WHAT IS NEEDED » Copy out the data below, changing "subtree" to "branch" and leaving every other character as it is.

DATA FOR THIS TASK »
------------------------------------------------------------------------
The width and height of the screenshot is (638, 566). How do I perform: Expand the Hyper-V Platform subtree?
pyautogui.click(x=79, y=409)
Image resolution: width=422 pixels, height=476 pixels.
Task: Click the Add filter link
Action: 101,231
------------------------------------------------------------------------
REPLY TO THE EXERCISE »
The width and height of the screenshot is (638, 566). How do I perform: Expand the Hyper-V Platform branch?
pyautogui.click(x=79, y=409)
Image resolution: width=422 pixels, height=476 pixels.
Task: Click the Add filter link
Action: 101,231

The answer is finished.